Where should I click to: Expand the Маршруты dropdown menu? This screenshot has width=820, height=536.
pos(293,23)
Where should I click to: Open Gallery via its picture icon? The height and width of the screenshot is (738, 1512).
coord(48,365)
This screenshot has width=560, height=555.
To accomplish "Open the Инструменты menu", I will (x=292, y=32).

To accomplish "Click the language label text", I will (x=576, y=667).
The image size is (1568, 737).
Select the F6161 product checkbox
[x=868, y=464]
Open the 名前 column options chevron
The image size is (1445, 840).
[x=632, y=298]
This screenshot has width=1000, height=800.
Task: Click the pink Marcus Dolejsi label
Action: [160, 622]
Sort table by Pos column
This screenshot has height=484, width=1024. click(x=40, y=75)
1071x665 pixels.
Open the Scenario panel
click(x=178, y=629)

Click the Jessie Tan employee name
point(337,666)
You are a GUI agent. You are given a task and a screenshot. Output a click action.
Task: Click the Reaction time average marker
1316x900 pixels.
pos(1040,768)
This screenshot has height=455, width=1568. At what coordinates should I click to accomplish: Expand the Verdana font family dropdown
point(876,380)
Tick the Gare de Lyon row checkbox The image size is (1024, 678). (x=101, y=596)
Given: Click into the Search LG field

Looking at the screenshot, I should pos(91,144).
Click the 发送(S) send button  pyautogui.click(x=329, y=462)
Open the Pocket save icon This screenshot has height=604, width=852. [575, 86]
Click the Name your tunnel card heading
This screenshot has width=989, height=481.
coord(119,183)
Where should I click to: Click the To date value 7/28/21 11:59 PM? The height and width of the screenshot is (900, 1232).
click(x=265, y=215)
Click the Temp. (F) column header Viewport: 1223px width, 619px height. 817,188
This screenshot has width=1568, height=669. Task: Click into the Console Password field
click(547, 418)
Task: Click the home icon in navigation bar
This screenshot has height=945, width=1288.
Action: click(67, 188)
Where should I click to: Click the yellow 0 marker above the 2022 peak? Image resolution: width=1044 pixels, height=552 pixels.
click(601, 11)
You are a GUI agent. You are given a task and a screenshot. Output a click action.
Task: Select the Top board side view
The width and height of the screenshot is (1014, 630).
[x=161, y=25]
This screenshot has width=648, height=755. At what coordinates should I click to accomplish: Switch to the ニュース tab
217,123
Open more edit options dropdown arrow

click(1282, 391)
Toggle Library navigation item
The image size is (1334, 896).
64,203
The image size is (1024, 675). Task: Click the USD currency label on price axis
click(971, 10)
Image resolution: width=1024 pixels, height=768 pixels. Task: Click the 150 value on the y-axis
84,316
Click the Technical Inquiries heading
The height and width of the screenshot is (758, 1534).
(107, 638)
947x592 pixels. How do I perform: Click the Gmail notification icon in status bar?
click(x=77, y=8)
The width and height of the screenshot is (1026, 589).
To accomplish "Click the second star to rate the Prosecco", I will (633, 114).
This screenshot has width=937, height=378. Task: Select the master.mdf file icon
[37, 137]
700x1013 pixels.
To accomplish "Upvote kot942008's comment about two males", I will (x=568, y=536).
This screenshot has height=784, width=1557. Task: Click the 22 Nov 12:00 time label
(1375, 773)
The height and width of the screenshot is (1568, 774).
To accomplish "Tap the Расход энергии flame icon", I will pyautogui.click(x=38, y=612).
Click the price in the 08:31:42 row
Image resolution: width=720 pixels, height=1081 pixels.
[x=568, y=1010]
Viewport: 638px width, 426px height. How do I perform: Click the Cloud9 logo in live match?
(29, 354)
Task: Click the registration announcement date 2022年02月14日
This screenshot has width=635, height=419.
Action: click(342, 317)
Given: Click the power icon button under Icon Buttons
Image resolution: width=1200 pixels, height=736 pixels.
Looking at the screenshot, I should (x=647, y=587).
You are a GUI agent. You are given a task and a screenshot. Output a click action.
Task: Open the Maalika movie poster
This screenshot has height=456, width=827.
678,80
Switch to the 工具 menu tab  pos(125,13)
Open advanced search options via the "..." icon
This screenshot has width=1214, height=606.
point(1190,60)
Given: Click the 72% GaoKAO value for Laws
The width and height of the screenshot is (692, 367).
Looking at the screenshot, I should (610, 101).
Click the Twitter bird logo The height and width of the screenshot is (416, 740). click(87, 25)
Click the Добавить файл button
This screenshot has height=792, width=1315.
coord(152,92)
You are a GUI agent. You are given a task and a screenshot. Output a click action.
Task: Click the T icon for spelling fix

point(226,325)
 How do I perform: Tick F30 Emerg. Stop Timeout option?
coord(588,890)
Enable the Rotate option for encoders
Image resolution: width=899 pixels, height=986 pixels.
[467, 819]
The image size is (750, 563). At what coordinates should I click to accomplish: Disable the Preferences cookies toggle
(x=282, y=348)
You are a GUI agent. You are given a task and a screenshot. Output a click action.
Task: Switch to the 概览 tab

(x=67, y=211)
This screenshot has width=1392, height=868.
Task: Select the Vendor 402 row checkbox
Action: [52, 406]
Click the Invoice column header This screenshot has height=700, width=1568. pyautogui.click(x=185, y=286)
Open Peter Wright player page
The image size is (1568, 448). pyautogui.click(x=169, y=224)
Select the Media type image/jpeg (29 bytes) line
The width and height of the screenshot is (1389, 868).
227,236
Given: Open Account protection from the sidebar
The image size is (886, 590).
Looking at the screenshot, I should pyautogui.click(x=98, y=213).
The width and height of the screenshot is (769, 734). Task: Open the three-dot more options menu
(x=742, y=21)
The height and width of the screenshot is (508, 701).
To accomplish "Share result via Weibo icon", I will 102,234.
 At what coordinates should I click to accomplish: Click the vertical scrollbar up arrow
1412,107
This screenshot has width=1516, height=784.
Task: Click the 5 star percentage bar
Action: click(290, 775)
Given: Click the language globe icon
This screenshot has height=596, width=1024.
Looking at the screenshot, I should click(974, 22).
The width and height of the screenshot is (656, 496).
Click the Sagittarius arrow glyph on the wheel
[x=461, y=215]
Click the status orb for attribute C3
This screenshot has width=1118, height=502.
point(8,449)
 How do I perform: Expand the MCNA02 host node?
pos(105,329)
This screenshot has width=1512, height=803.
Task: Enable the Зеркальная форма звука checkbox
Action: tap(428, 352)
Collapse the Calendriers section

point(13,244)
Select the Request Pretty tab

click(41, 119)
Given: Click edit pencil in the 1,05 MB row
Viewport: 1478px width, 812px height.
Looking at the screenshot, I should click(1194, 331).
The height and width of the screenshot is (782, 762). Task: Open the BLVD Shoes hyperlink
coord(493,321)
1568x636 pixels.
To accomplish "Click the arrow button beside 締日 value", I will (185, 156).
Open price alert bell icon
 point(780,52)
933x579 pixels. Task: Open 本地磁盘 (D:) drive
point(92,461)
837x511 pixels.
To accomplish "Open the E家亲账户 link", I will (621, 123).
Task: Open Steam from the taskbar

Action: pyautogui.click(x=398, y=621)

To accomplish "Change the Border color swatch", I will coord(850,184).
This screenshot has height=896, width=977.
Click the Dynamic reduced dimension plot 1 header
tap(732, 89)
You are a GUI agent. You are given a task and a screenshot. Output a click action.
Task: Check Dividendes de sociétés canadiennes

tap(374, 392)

Your objective ::
Your answer must be an exact copy of every record.

Answer to the exercise ::
Where should I click to: Expand the Маршруты dropdown menu? This screenshot has width=820, height=536.
pos(293,23)
Where should I click to: Open Gallery via its picture icon? The height and width of the screenshot is (738, 1512).
coord(48,365)
This screenshot has width=560, height=555.
To accomplish "Open the Инструменты menu", I will (x=292, y=32).

To accomplish "Click the language label text", I will (x=576, y=667).
The image size is (1568, 737).
Select the F6161 product checkbox
[x=868, y=464]
Open the 名前 column options chevron
The image size is (1445, 840).
[x=632, y=298]
This screenshot has width=1000, height=800.
Task: Click the pink Marcus Dolejsi label
Action: [160, 622]
Sort table by Pos column
This screenshot has height=484, width=1024. click(x=40, y=75)
1071x665 pixels.
Open the Scenario panel
click(x=178, y=629)

Click the Jessie Tan employee name
point(337,666)
You are a GUI agent. You are given a task and a screenshot. Output a click action.
Task: Click the Reaction time average marker
1316x900 pixels.
pos(1040,768)
This screenshot has height=455, width=1568. At what coordinates should I click to accomplish: Expand the Verdana font family dropdown
point(876,380)
Tick the Gare de Lyon row checkbox The image size is (1024, 678). (x=101, y=596)
Given: Click into the Search LG field

Looking at the screenshot, I should pos(91,144).
Click the 发送(S) send button  pyautogui.click(x=329, y=462)
Open the Pocket save icon This screenshot has height=604, width=852. [575, 86]
Click the Name your tunnel card heading
This screenshot has width=989, height=481.
coord(119,183)
Where should I click to: Click the To date value 7/28/21 11:59 PM? The height and width of the screenshot is (900, 1232).
click(x=265, y=215)
Click the Temp. (F) column header Viewport: 1223px width, 619px height. 817,188
This screenshot has width=1568, height=669. Task: Click into the Console Password field
click(547, 418)
Task: Click the home icon in navigation bar
This screenshot has height=945, width=1288.
Action: click(67, 188)
Where should I click to: Click the yellow 0 marker above the 2022 peak? Image resolution: width=1044 pixels, height=552 pixels.
click(601, 11)
You are a GUI agent. You are given a task and a screenshot. Output a click action.
Task: Select the Top board side view
The width and height of the screenshot is (1014, 630).
[x=161, y=25]
This screenshot has width=648, height=755. At what coordinates should I click to accomplish: Switch to the ニュース tab
217,123
Open more edit options dropdown arrow

click(1282, 391)
Toggle Library navigation item
The image size is (1334, 896).
64,203
The image size is (1024, 675). Task: Click the USD currency label on price axis
click(971, 10)
Image resolution: width=1024 pixels, height=768 pixels. Task: Click the 150 value on the y-axis
84,316
Click the Technical Inquiries heading
The height and width of the screenshot is (758, 1534).
(107, 638)
947x592 pixels. How do I perform: Click the Gmail notification icon in status bar?
click(x=77, y=8)
The width and height of the screenshot is (1026, 589).
To accomplish "Click the second star to rate the Prosecco", I will (633, 114).
This screenshot has width=937, height=378. Task: Select the master.mdf file icon
[37, 137]
700x1013 pixels.
To accomplish "Upvote kot942008's comment about two males", I will (x=568, y=536).
This screenshot has height=784, width=1557. Task: Click the 22 Nov 12:00 time label
(1375, 773)
The height and width of the screenshot is (1568, 774).
To accomplish "Tap the Расход энергии flame icon", I will pyautogui.click(x=38, y=612).
Click the price in the 08:31:42 row
Image resolution: width=720 pixels, height=1081 pixels.
[x=568, y=1010]
Viewport: 638px width, 426px height. How do I perform: Click the Cloud9 logo in live match?
(29, 354)
Task: Click the registration announcement date 2022年02月14日
This screenshot has width=635, height=419.
Action: click(342, 317)
Given: Click the power icon button under Icon Buttons
Image resolution: width=1200 pixels, height=736 pixels.
Looking at the screenshot, I should (x=647, y=587).
You are a GUI agent. You are given a task and a screenshot. Output a click action.
Task: Open the Maalika movie poster
This screenshot has height=456, width=827.
678,80
Switch to the 工具 menu tab  pos(125,13)
Open advanced search options via the "..." icon
This screenshot has width=1214, height=606.
point(1190,60)
Given: Click the 72% GaoKAO value for Laws
The width and height of the screenshot is (692, 367).
Looking at the screenshot, I should (610, 101).
Click the Twitter bird logo The height and width of the screenshot is (416, 740). click(87, 25)
Click the Добавить файл button
This screenshot has height=792, width=1315.
coord(152,92)
You are a GUI agent. You are given a task and a screenshot. Output a click action.
Task: Click the T icon for spelling fix

point(226,325)
 How do I perform: Tick F30 Emerg. Stop Timeout option?
coord(588,890)
Enable the Rotate option for encoders
Image resolution: width=899 pixels, height=986 pixels.
[467, 819]
The image size is (750, 563). At what coordinates should I click to accomplish: Disable the Preferences cookies toggle
(x=282, y=348)
You are a GUI agent. You are given a task and a screenshot. Output a click action.
Task: Switch to the 概览 tab

(x=67, y=211)
This screenshot has width=1392, height=868.
Task: Select the Vendor 402 row checkbox
Action: [52, 406]
Click the Invoice column header This screenshot has height=700, width=1568. pyautogui.click(x=185, y=286)
Open Peter Wright player page
The image size is (1568, 448). pyautogui.click(x=169, y=224)
Select the Media type image/jpeg (29 bytes) line
The width and height of the screenshot is (1389, 868).
227,236
Given: Open Account protection from the sidebar
The image size is (886, 590).
Looking at the screenshot, I should pyautogui.click(x=98, y=213).
The width and height of the screenshot is (769, 734). Task: Open the three-dot more options menu
(x=742, y=21)
The height and width of the screenshot is (508, 701).
To accomplish "Share result via Weibo icon", I will 102,234.
 At what coordinates should I click to accomplish: Click the vertical scrollbar up arrow
1412,107
This screenshot has width=1516, height=784.
Task: Click the 5 star percentage bar
Action: click(290, 775)
Given: Click the language globe icon
This screenshot has height=596, width=1024.
Looking at the screenshot, I should click(974, 22).
The width and height of the screenshot is (656, 496).
Click the Sagittarius arrow glyph on the wheel
[x=461, y=215]
Click the status orb for attribute C3
This screenshot has width=1118, height=502.
point(8,449)
 How do I perform: Expand the MCNA02 host node?
pos(105,329)
This screenshot has width=1512, height=803.
Task: Enable the Зеркальная форма звука checkbox
Action: tap(428, 352)
Collapse the Calendriers section

point(13,244)
Select the Request Pretty tab

click(41, 119)
Given: Click edit pencil in the 1,05 MB row
Viewport: 1478px width, 812px height.
Looking at the screenshot, I should click(1194, 331).
The height and width of the screenshot is (782, 762). Task: Open the BLVD Shoes hyperlink
coord(493,321)
1568x636 pixels.
To accomplish "Click the arrow button beside 締日 value", I will (185, 156).
Open price alert bell icon
 point(780,52)
933x579 pixels. Task: Open 本地磁盘 (D:) drive
point(92,461)
837x511 pixels.
To accomplish "Open the E家亲账户 link", I will (621, 123).
Task: Open Steam from the taskbar

Action: pyautogui.click(x=398, y=621)

To accomplish "Change the Border color swatch", I will coord(850,184).
This screenshot has height=896, width=977.
Click the Dynamic reduced dimension plot 1 header
tap(732, 89)
You are a GUI agent. You are given a task and a screenshot. Output a click action.
Task: Check Dividendes de sociétés canadiennes

tap(374, 392)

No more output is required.